The earliest (disputed) evidence of tool use for dentistry comes from Neanderthal culture.
•The first confirmed instance comes from an infected tooth found in Italy from 14,000 BC, which had been cleaned with flint tools.
•Using handheld drills to remove or drain infections is first seen in the Indus Valley civilization of 7000 BC.
•The earliest filling was found in a jaw in Slovenia, dated at about 4500 BC, and made of beeswax.
•It was a common belief from this period up to the Middle Ages that toothache was caused by toothworms, whose removal or destruction would alleviate the pain.
•Toothpicks were used from at least 3000 BC (having been found in ancient Sumerian sites).
•In ancient Egypt in about 2650 BC, the skills of Hesi-Re, ‘greatest of all physicians and dentists’, included wiring loose teeth in place using gold wire.
•The Code of Hammurabi (1800 BC) mentions dental extractions as a form of punishment (the rule of ‘an eye for an eye and a tooth for a tooth’ is first mentioned in this book of law).

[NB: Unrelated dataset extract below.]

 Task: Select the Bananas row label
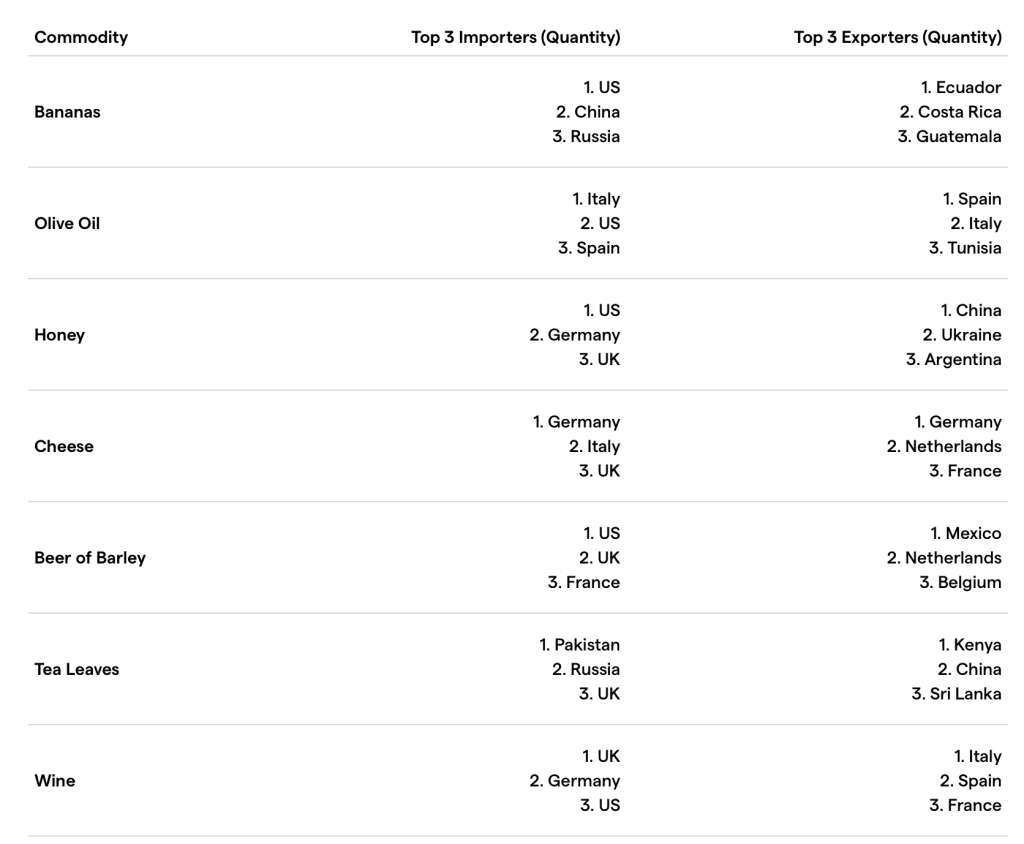pos(67,112)
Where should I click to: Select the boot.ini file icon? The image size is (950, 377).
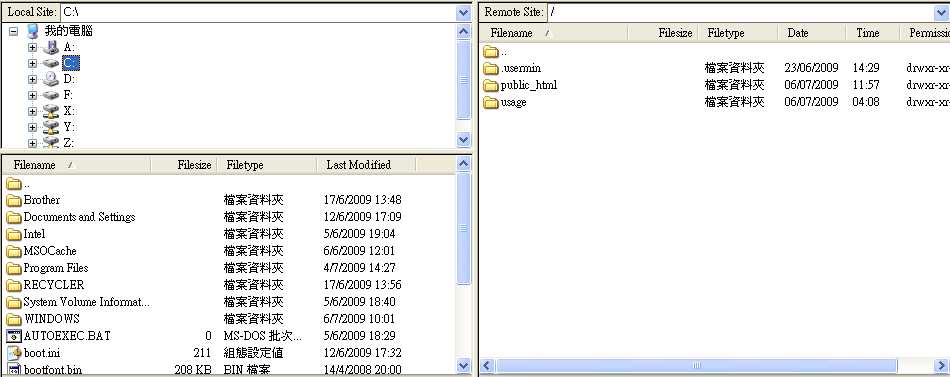14,353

•Pliny the Elder (AD 23–79) recorded tooth-related superstitions including tying a frog to your jaw, or using eardrops made of olive oil in which earthworms had been boiled.
•About 2,000 years ago, the Romans were using sticks as toothbrushes. Unfortunately they were using them with pastes that contained abrasives, such as emery, resulting in teeth being worn down to the roots.
•By the medieval period, dentists in China had developed a filling made of mercury, silver and tin (while Western dentistry was using more squalid fillings such as candle wax, lead and even ‘raven’s dung’).
•Bristled toothbrushes were invented in China about AD 1000 – they were used with a tooth powder made out of soap beans.